> [The request] Quote every one of the entries below word for word.

Stored records:
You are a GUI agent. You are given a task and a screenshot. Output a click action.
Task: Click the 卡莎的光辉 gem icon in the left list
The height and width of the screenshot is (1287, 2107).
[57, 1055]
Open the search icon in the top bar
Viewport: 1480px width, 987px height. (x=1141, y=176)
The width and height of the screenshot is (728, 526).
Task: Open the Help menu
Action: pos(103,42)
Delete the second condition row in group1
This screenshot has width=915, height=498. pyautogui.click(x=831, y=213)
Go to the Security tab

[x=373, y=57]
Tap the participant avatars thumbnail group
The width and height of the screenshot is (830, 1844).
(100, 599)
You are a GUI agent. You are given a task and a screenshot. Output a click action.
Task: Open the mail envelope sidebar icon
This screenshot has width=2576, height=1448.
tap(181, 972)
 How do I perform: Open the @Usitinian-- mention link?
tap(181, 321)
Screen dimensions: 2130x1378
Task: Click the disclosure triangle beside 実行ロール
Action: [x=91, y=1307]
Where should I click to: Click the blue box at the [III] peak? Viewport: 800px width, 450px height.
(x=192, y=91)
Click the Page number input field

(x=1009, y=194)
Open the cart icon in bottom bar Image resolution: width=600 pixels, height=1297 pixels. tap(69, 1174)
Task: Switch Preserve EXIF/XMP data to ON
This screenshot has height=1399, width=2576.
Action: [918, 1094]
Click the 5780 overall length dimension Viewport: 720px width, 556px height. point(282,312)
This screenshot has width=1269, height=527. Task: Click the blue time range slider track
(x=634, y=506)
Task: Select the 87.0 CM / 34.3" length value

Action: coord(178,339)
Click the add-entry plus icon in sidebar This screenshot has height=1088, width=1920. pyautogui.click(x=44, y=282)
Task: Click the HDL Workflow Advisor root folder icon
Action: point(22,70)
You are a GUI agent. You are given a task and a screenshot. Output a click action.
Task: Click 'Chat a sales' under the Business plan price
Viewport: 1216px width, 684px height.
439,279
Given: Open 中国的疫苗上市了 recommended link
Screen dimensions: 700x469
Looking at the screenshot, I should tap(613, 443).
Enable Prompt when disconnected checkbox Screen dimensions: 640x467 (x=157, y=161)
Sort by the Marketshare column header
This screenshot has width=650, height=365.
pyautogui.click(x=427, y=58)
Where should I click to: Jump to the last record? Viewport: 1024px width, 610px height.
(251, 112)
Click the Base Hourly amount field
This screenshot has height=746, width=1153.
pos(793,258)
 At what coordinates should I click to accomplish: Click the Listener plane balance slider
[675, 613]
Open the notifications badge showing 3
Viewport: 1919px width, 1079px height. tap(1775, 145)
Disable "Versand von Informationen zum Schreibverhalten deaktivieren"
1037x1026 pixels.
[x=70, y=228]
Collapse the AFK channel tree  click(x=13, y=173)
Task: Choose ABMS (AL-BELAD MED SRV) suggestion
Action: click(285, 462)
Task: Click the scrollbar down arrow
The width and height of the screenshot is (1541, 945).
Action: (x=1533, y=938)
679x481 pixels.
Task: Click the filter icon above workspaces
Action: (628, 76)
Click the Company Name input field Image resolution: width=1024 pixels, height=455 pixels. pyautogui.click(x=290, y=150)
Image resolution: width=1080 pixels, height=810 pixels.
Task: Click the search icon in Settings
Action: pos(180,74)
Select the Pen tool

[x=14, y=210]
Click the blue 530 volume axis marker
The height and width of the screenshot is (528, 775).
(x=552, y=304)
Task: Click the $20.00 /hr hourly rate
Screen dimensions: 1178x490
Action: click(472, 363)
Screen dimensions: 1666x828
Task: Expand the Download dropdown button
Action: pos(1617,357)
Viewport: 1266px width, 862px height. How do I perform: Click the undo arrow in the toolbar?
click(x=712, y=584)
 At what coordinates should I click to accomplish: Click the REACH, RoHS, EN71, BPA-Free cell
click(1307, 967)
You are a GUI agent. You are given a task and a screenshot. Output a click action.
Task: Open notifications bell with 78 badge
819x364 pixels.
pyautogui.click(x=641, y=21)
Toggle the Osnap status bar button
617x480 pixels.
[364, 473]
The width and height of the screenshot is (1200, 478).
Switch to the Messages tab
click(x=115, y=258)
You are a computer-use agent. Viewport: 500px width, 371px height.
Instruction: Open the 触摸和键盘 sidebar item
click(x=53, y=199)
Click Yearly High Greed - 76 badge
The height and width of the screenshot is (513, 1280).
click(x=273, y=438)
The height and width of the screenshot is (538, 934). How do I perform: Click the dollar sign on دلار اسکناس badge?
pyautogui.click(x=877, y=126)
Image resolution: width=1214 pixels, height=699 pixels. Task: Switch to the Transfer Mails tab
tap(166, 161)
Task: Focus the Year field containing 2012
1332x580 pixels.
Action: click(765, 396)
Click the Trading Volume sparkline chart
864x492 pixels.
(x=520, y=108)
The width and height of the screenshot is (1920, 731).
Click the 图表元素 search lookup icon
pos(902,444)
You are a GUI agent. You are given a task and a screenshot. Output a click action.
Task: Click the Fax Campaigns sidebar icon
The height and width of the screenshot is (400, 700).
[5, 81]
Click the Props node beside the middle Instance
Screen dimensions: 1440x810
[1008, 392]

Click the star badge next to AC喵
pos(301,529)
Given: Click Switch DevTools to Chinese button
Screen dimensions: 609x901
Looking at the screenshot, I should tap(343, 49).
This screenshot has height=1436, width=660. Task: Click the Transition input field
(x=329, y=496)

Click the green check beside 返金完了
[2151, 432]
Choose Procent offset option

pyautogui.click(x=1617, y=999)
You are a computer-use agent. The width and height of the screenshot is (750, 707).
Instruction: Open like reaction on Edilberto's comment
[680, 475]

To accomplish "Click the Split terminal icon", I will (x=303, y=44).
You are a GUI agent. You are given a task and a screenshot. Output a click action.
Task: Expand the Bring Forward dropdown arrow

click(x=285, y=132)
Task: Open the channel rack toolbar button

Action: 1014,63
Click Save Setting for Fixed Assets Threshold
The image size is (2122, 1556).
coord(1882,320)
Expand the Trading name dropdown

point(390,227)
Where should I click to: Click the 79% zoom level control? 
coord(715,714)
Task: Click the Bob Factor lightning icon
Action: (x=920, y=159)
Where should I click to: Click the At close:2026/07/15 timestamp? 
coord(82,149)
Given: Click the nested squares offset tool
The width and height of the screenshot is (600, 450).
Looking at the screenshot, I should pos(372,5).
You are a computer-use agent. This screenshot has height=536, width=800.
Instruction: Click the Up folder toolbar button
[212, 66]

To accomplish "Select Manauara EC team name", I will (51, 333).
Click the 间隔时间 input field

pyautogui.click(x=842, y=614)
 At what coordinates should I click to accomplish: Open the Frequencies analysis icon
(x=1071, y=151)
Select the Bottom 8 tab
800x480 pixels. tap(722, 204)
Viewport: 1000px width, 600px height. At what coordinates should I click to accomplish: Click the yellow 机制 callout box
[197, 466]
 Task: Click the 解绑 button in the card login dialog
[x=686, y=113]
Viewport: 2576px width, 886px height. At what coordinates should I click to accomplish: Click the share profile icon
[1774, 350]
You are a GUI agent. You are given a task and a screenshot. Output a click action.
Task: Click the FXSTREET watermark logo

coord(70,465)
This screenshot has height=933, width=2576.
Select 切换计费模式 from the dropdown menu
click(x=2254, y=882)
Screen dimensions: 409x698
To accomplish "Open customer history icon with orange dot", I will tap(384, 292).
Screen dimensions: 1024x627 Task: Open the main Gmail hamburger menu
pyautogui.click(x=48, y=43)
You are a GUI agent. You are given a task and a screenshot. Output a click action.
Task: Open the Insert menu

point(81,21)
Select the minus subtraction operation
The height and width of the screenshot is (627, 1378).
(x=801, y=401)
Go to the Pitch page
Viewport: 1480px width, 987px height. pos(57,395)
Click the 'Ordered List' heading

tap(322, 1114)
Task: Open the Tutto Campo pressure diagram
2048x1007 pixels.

> [Solution for this exercise]
You are a GUI agent. You are given a task and a screenshot. Output a click action.
Task: Click the 卡莎的光辉 gem icon in the left list
The height and width of the screenshot is (1287, 2107).
[57, 1055]
Open the search icon in the top bar
Viewport: 1480px width, 987px height. (x=1141, y=176)
The width and height of the screenshot is (728, 526).
Task: Open the Help menu
Action: pos(103,42)
Delete the second condition row in group1
This screenshot has width=915, height=498. pyautogui.click(x=831, y=213)
Go to the Security tab

[x=373, y=57]
Tap the participant avatars thumbnail group
The width and height of the screenshot is (830, 1844).
(100, 599)
You are a GUI agent. You are given a task and a screenshot. Output a click action.
Task: Open the mail envelope sidebar icon
This screenshot has width=2576, height=1448.
tap(181, 972)
 How do I perform: Open the @Usitinian-- mention link?
tap(181, 321)
Screen dimensions: 2130x1378
Task: Click the disclosure triangle beside 実行ロール
Action: [x=91, y=1307]
Where should I click to: Click the blue box at the [III] peak? Viewport: 800px width, 450px height.
(x=192, y=91)
Click the Page number input field

(x=1009, y=194)
Open the cart icon in bottom bar Image resolution: width=600 pixels, height=1297 pixels. tap(69, 1174)
Task: Switch Preserve EXIF/XMP data to ON
This screenshot has height=1399, width=2576.
Action: [918, 1094]
Click the 5780 overall length dimension Viewport: 720px width, 556px height. point(282,312)
This screenshot has width=1269, height=527. Task: Click the blue time range slider track
(x=634, y=506)
Task: Select the 87.0 CM / 34.3" length value

Action: coord(178,339)
Click the add-entry plus icon in sidebar This screenshot has height=1088, width=1920. pyautogui.click(x=44, y=282)
Task: Click the HDL Workflow Advisor root folder icon
Action: point(22,70)
You are a GUI agent. You are given a task and a screenshot. Output a click action.
Task: Click 'Chat a sales' under the Business plan price
Viewport: 1216px width, 684px height.
439,279
Given: Open 中国的疫苗上市了 recommended link
Screen dimensions: 700x469
Looking at the screenshot, I should tap(613, 443).
Enable Prompt when disconnected checkbox Screen dimensions: 640x467 (x=157, y=161)
Sort by the Marketshare column header
This screenshot has width=650, height=365.
pyautogui.click(x=427, y=58)
Where should I click to: Jump to the last record? Viewport: 1024px width, 610px height.
(251, 112)
Click the Base Hourly amount field
This screenshot has height=746, width=1153.
pos(793,258)
 At what coordinates should I click to accomplish: Click the Listener plane balance slider
[675, 613]
Open the notifications badge showing 3
Viewport: 1919px width, 1079px height. tap(1775, 145)
Disable "Versand von Informationen zum Schreibverhalten deaktivieren"
1037x1026 pixels.
[x=70, y=228]
Collapse the AFK channel tree  click(x=13, y=173)
Task: Choose ABMS (AL-BELAD MED SRV) suggestion
Action: click(285, 462)
Task: Click the scrollbar down arrow
The width and height of the screenshot is (1541, 945).
Action: (x=1533, y=938)
679x481 pixels.
Task: Click the filter icon above workspaces
Action: (628, 76)
Click the Company Name input field Image resolution: width=1024 pixels, height=455 pixels. pyautogui.click(x=290, y=150)
Image resolution: width=1080 pixels, height=810 pixels.
Task: Click the search icon in Settings
Action: pos(180,74)
Select the Pen tool

[x=14, y=210]
Click the blue 530 volume axis marker
The height and width of the screenshot is (528, 775).
(x=552, y=304)
Task: Click the $20.00 /hr hourly rate
Screen dimensions: 1178x490
Action: click(472, 363)
Screen dimensions: 1666x828
Task: Expand the Download dropdown button
Action: pos(1617,357)
Viewport: 1266px width, 862px height. How do I perform: Click the undo arrow in the toolbar?
click(x=712, y=584)
 At what coordinates should I click to accomplish: Click the REACH, RoHS, EN71, BPA-Free cell
click(1307, 967)
You are a GUI agent. You are given a task and a screenshot. Output a click action.
Task: Open notifications bell with 78 badge
819x364 pixels.
pyautogui.click(x=641, y=21)
Toggle the Osnap status bar button
617x480 pixels.
[364, 473]
The width and height of the screenshot is (1200, 478).
Switch to the Messages tab
click(x=115, y=258)
You are a computer-use agent. Viewport: 500px width, 371px height.
Instruction: Open the 触摸和键盘 sidebar item
click(x=53, y=199)
Click Yearly High Greed - 76 badge
The height and width of the screenshot is (513, 1280).
click(x=273, y=438)
The height and width of the screenshot is (538, 934). How do I perform: Click the dollar sign on دلار اسکناس badge?
pyautogui.click(x=877, y=126)
Image resolution: width=1214 pixels, height=699 pixels. Task: Switch to the Transfer Mails tab
tap(166, 161)
Task: Focus the Year field containing 2012
1332x580 pixels.
Action: click(765, 396)
Click the Trading Volume sparkline chart
864x492 pixels.
(x=520, y=108)
The width and height of the screenshot is (1920, 731).
Click the 图表元素 search lookup icon
pos(902,444)
You are a GUI agent. You are given a task and a screenshot. Output a click action.
Task: Click the Fax Campaigns sidebar icon
The height and width of the screenshot is (400, 700).
[5, 81]
Click the Props node beside the middle Instance
Screen dimensions: 1440x810
[1008, 392]

Click the star badge next to AC喵
pos(301,529)
Given: Click Switch DevTools to Chinese button
Screen dimensions: 609x901
Looking at the screenshot, I should tap(343, 49).
This screenshot has height=1436, width=660. Task: Click the Transition input field
(x=329, y=496)

Click the green check beside 返金完了
[2151, 432]
Choose Procent offset option

pyautogui.click(x=1617, y=999)
You are a computer-use agent. The width and height of the screenshot is (750, 707).
Instruction: Open like reaction on Edilberto's comment
[680, 475]

To accomplish "Click the Split terminal icon", I will (x=303, y=44).
You are a GUI agent. You are given a task and a screenshot. Output a click action.
Task: Expand the Bring Forward dropdown arrow

click(x=285, y=132)
Task: Open the channel rack toolbar button

Action: 1014,63
Click Save Setting for Fixed Assets Threshold
The image size is (2122, 1556).
coord(1882,320)
Expand the Trading name dropdown

point(390,227)
Where should I click to: Click the 79% zoom level control? 
coord(715,714)
Task: Click the Bob Factor lightning icon
Action: (x=920, y=159)
Where should I click to: Click the At close:2026/07/15 timestamp? 
coord(82,149)
Given: Click the nested squares offset tool
The width and height of the screenshot is (600, 450).
Looking at the screenshot, I should pos(372,5).
You are a computer-use agent. This screenshot has height=536, width=800.
Instruction: Click the Up folder toolbar button
[212, 66]

To accomplish "Select Manauara EC team name", I will (51, 333).
Click the 间隔时间 input field

pyautogui.click(x=842, y=614)
 At what coordinates should I click to accomplish: Open the Frequencies analysis icon
(x=1071, y=151)
Select the Bottom 8 tab
800x480 pixels. tap(722, 204)
Viewport: 1000px width, 600px height. At what coordinates should I click to accomplish: Click the yellow 机制 callout box
[197, 466]
 Task: Click the 解绑 button in the card login dialog
[x=686, y=113]
Viewport: 2576px width, 886px height. At what coordinates should I click to accomplish: Click the share profile icon
[1774, 350]
You are a GUI agent. You are given a task and a screenshot. Output a click action.
Task: Click the FXSTREET watermark logo

coord(70,465)
This screenshot has height=933, width=2576.
Select 切换计费模式 from the dropdown menu
click(x=2254, y=882)
Screen dimensions: 409x698
To accomplish "Open customer history icon with orange dot", I will tap(384, 292).
Screen dimensions: 1024x627 Task: Open the main Gmail hamburger menu
pyautogui.click(x=48, y=43)
You are a GUI agent. You are given a task and a screenshot. Output a click action.
Task: Open the Insert menu

point(81,21)
Select the minus subtraction operation
The height and width of the screenshot is (627, 1378).
(x=801, y=401)
Go to the Pitch page
Viewport: 1480px width, 987px height. pos(57,395)
Click the 'Ordered List' heading

tap(322, 1114)
Task: Open the Tutto Campo pressure diagram
2048x1007 pixels.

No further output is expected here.